▸ What is expected
Retype the lines below exactly as they appear, character for character, from first to last.

** Start **

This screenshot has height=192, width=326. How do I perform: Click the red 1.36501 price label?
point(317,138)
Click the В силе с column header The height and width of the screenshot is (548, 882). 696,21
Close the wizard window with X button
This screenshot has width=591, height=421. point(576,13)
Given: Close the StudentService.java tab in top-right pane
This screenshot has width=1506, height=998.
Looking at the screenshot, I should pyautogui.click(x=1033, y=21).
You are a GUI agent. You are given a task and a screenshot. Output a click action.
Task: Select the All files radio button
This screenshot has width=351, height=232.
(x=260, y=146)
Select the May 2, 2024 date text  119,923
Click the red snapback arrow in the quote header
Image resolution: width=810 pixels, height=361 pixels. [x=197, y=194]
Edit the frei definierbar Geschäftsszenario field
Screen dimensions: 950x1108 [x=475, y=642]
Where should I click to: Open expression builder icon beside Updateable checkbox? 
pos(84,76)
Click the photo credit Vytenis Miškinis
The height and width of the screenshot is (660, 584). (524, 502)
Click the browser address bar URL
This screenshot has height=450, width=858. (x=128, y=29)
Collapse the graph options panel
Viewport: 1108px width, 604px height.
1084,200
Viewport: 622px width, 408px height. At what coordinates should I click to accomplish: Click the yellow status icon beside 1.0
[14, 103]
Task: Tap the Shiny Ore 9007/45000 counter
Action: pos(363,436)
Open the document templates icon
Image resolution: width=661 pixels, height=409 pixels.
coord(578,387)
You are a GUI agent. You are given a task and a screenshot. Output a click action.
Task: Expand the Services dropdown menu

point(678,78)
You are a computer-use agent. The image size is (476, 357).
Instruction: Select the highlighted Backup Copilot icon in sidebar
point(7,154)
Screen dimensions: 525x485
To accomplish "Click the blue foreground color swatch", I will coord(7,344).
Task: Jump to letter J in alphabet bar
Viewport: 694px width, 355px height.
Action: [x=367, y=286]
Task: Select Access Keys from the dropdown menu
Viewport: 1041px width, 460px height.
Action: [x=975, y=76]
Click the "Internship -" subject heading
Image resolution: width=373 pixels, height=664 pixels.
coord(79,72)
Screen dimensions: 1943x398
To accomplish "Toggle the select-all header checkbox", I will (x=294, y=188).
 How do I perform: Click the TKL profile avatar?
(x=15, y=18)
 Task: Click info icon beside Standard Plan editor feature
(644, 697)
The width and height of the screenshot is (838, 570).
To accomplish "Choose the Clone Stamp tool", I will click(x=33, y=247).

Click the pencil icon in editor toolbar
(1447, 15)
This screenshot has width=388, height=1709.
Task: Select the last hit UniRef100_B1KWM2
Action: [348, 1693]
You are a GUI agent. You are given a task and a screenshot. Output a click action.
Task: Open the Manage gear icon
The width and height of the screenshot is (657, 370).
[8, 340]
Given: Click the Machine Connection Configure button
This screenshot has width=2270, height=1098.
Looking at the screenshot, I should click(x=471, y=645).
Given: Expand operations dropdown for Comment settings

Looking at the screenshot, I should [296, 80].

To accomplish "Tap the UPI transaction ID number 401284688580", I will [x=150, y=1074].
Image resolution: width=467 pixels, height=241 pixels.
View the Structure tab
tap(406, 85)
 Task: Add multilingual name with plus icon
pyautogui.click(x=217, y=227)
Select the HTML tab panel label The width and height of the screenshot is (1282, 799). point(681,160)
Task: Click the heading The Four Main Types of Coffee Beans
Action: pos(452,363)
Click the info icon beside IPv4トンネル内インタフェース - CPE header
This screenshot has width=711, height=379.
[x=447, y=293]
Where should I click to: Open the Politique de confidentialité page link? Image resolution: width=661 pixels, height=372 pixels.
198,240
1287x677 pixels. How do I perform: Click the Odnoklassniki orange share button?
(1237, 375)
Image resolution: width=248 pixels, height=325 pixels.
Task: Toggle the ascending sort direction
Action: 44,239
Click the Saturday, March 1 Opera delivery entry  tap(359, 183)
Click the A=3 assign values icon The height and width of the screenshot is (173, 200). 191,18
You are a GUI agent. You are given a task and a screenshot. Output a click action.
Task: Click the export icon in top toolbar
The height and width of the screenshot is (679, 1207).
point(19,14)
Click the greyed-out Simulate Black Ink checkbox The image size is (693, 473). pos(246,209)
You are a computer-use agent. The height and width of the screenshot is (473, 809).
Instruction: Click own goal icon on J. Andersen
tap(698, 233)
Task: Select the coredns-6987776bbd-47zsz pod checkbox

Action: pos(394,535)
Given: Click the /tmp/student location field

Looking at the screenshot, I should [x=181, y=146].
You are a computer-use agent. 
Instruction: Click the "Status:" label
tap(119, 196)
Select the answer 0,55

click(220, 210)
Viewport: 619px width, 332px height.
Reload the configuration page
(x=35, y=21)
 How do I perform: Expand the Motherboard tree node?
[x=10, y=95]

** End **

▸ Correct output
This screenshot has height=192, width=326. How do I perform: Click the red 1.36501 price label?
point(317,138)
Click the В силе с column header The height and width of the screenshot is (548, 882). 696,21
Close the wizard window with X button
This screenshot has width=591, height=421. point(576,13)
Given: Close the StudentService.java tab in top-right pane
This screenshot has width=1506, height=998.
Looking at the screenshot, I should pyautogui.click(x=1033, y=21).
You are a GUI agent. You are given a task and a screenshot. Output a click action.
Task: Select the All files radio button
This screenshot has width=351, height=232.
(x=260, y=146)
Select the May 2, 2024 date text  119,923
Click the red snapback arrow in the quote header
Image resolution: width=810 pixels, height=361 pixels. [x=197, y=194]
Edit the frei definierbar Geschäftsszenario field
Screen dimensions: 950x1108 [x=475, y=642]
Where should I click to: Open expression builder icon beside Updateable checkbox? 
pos(84,76)
Click the photo credit Vytenis Miškinis
The height and width of the screenshot is (660, 584). (524, 502)
Click the browser address bar URL
This screenshot has height=450, width=858. (x=128, y=29)
Collapse the graph options panel
Viewport: 1108px width, 604px height.
1084,200
Viewport: 622px width, 408px height. At what coordinates should I click to accomplish: Click the yellow status icon beside 1.0
[14, 103]
Task: Tap the Shiny Ore 9007/45000 counter
Action: pos(363,436)
Open the document templates icon
Image resolution: width=661 pixels, height=409 pixels.
coord(578,387)
You are a GUI agent. You are given a task and a screenshot. Output a click action.
Task: Expand the Services dropdown menu

point(678,78)
You are a computer-use agent. The image size is (476, 357).
Instruction: Select the highlighted Backup Copilot icon in sidebar
point(7,154)
Screen dimensions: 525x485
To accomplish "Click the blue foreground color swatch", I will coord(7,344).
Task: Jump to letter J in alphabet bar
Viewport: 694px width, 355px height.
Action: [x=367, y=286]
Task: Select Access Keys from the dropdown menu
Viewport: 1041px width, 460px height.
Action: [x=975, y=76]
Click the "Internship -" subject heading
Image resolution: width=373 pixels, height=664 pixels.
coord(79,72)
Screen dimensions: 1943x398
To accomplish "Toggle the select-all header checkbox", I will (x=294, y=188).
 How do I perform: Click the TKL profile avatar?
(x=15, y=18)
 Task: Click info icon beside Standard Plan editor feature
(644, 697)
The width and height of the screenshot is (838, 570).
To accomplish "Choose the Clone Stamp tool", I will click(x=33, y=247).

Click the pencil icon in editor toolbar
(1447, 15)
This screenshot has width=388, height=1709.
Task: Select the last hit UniRef100_B1KWM2
Action: [348, 1693]
You are a GUI agent. You are given a task and a screenshot. Output a click action.
Task: Open the Manage gear icon
The width and height of the screenshot is (657, 370).
[8, 340]
Given: Click the Machine Connection Configure button
This screenshot has width=2270, height=1098.
Looking at the screenshot, I should click(x=471, y=645).
Given: Expand operations dropdown for Comment settings

Looking at the screenshot, I should [296, 80].

To accomplish "Tap the UPI transaction ID number 401284688580", I will [x=150, y=1074].
Image resolution: width=467 pixels, height=241 pixels.
View the Structure tab
tap(406, 85)
 Task: Add multilingual name with plus icon
pyautogui.click(x=217, y=227)
Select the HTML tab panel label The width and height of the screenshot is (1282, 799). point(681,160)
Task: Click the heading The Four Main Types of Coffee Beans
Action: pos(452,363)
Click the info icon beside IPv4トンネル内インタフェース - CPE header
This screenshot has width=711, height=379.
[x=447, y=293]
Where should I click to: Open the Politique de confidentialité page link? Image resolution: width=661 pixels, height=372 pixels.
198,240
1287x677 pixels. How do I perform: Click the Odnoklassniki orange share button?
(1237, 375)
Image resolution: width=248 pixels, height=325 pixels.
Task: Toggle the ascending sort direction
Action: 44,239
Click the Saturday, March 1 Opera delivery entry  tap(359, 183)
Click the A=3 assign values icon The height and width of the screenshot is (173, 200). 191,18
You are a GUI agent. You are given a task and a screenshot. Output a click action.
Task: Click the export icon in top toolbar
The height and width of the screenshot is (679, 1207).
point(19,14)
Click the greyed-out Simulate Black Ink checkbox The image size is (693, 473). pos(246,209)
You are a computer-use agent. The height and width of the screenshot is (473, 809).
Instruction: Click own goal icon on J. Andersen
tap(698, 233)
Task: Select the coredns-6987776bbd-47zsz pod checkbox

Action: pos(394,535)
Given: Click the /tmp/student location field

Looking at the screenshot, I should [x=181, y=146].
You are a computer-use agent. 
Instruction: Click the "Status:" label
tap(119, 196)
Select the answer 0,55

click(220, 210)
Viewport: 619px width, 332px height.
Reload the configuration page
(x=35, y=21)
 How do I perform: Expand the Motherboard tree node?
[x=10, y=95]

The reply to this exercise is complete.